Before creating a table provider, the connector checks permissions via GET /api/2.1/unity-catalog/effective-permissions/table/{catalog.schema.table}. The following privileges grant read access:

  • SELECT
  • ALL_PRIVILEGES / ALL PRIVILEGES
  • OWNER / OWNERSHIP

Behavior:

  • Discovery: Tables without read permission are skipped.
  • Direct reference: An InsufficientPermissions error is returned.
  • Foreign tables: The precheck is skipped (requires_read_permission_validation = false) because Lakehouse Federation access can be valid when the UC effective-permissions endpoint does not report a table-level privilege. Access is still enforced by Databricks at query time.
  • Graceful degradation: If the UC API is unreachable or returns an error for the permissions endpoint, discovery proceeds with a warning — table providers are still created, and any per-query authorization failures surface at query time.

Capacity & Sizing​

  • Initial discovery: Scales with the number of schemas × tables. Bounded concurrency caps throughput; plan 5–30 minutes for catalogs with thousands of tables on a cold start.
  • Refresh: Catalog refresh re-enumerates schemas and tables at the configured interval. For very large catalogs, refresh less frequently (every few hours) unless schemas change rapidly.
  • Permission-check cost: One API call per table. The buffer of 5 caps concurrency.

Metrics​

The Unity Catalog connector does not currently register UC-specific OpenTelemetry metric instruments. When used via the Databricks connector, the shared SQL Warehouse and UC spans produce task-history records that can be aggregated for operational insight.

Monitor via:

  • Spice query execution metrics (query_duration_ms, query_processed_rows) from runtime.metrics.
  • Task-history spans listed below.
  • Databricks / UC workspace audit logs for API-level visibility.

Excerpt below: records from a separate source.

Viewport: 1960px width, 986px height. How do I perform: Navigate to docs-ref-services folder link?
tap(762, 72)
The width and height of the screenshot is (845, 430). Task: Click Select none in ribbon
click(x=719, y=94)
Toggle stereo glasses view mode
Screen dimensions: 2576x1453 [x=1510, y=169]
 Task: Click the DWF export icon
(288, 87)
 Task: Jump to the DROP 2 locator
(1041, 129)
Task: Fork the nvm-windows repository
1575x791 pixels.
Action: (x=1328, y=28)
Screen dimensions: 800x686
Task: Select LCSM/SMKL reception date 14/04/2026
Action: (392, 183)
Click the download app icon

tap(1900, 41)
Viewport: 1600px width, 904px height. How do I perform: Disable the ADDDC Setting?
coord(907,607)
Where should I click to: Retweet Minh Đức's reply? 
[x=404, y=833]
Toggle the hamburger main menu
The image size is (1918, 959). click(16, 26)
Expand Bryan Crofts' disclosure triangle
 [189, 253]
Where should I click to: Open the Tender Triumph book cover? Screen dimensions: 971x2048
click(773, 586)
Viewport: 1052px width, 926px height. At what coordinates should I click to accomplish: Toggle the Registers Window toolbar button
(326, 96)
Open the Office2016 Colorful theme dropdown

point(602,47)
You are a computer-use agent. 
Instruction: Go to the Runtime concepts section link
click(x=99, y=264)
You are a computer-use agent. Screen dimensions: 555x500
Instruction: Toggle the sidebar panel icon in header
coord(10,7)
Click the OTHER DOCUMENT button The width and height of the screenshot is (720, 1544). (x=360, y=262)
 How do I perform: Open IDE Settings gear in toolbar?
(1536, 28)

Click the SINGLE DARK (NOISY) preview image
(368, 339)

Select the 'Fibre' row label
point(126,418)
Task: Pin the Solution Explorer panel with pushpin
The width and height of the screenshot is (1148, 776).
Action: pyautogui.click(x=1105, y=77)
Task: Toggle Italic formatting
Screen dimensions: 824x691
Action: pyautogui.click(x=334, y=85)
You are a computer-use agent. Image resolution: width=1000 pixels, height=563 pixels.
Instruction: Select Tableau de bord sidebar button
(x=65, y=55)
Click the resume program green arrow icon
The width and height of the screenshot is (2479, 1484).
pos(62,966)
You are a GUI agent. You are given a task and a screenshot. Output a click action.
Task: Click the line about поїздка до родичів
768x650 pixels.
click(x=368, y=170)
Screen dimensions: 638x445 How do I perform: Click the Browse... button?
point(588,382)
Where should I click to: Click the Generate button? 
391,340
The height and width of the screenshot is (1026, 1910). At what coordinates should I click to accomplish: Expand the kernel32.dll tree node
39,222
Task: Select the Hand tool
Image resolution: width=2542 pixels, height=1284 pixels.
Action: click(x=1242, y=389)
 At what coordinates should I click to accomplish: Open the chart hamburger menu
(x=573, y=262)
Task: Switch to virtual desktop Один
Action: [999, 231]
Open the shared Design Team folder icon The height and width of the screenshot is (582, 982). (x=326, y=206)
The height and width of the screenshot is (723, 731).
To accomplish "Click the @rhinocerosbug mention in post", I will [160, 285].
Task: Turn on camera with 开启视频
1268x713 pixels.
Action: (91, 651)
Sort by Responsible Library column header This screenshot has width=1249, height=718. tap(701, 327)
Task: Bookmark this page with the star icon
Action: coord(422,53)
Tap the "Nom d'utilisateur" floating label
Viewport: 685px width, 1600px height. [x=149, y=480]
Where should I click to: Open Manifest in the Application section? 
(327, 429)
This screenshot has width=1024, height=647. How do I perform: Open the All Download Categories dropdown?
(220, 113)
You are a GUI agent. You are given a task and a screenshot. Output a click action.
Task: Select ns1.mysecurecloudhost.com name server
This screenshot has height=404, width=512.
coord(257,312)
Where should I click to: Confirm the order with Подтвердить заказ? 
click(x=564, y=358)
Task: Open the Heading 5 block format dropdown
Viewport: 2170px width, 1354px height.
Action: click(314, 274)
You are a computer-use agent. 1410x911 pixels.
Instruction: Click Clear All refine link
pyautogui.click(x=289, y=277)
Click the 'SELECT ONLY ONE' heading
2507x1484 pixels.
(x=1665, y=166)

See Component Metrics for general configuration.

Task History​

Unity Catalog operations emit the following task history spans:

SpanInputDescription
uc_get_tableFully-qualified table nameFetch table metadata from Unity Catalog.
uc_get_catalogCatalog IDFetch catalog metadata.
uc_list_schemasCatalog IDList schemas in a catalog.
uc_list_tablescatalog_id.schema_nameList tables in a schema.
uc_get_effective_permissionsFully-qualified table nameCheck effective permissions for a table.

Known Limitations​

  • VIEW and STREAMING_TABLE are skipped: Only queryable table types are exposed.
  • No UC write-back: The connector is read-only; writes to UC are not supported through Spice.
  • HTTP retry/concurrency parameters not exposed: The resilient-HTTP defaults (3 retries, fibonacci backoff, concurrency 5) are not currently user-tunable on the UC connector.
  • Graceful degradation on permission-endpoint failures: If UC effective-permissions is unreachable, Spice proceeds; authorization errors surface at query time rather than discovery time.

Troubleshooting​

SymptomLikely causeResolution
401 Unauthorized on catalog listMissing, expired, or wrong-workspace token.Regenerate token in UC / Databricks; update secret store.
Table visible in UC but missing from the Spice catalogTable type is VIEW / STREAMING_TABLE or permissions were denied.Confirm table type is supported and that the principal has SELECT (or equivalent).
InsufficientPermissions on direct table referenceRole lacks read privilege on the table.Grant SELECT on the table in UC.
Slow catalog discovery on thousands of tablesBounded concurrency + permission checks per table.Expected behavior; schedule discovery during low-traffic windows and cache via accelerated datasets.
Tables from a Lakehouse Federation source missingFOREIGN precheck passed but Databricks denied at query time.Verify the Databricks workspace has federation privileges granted to the principal.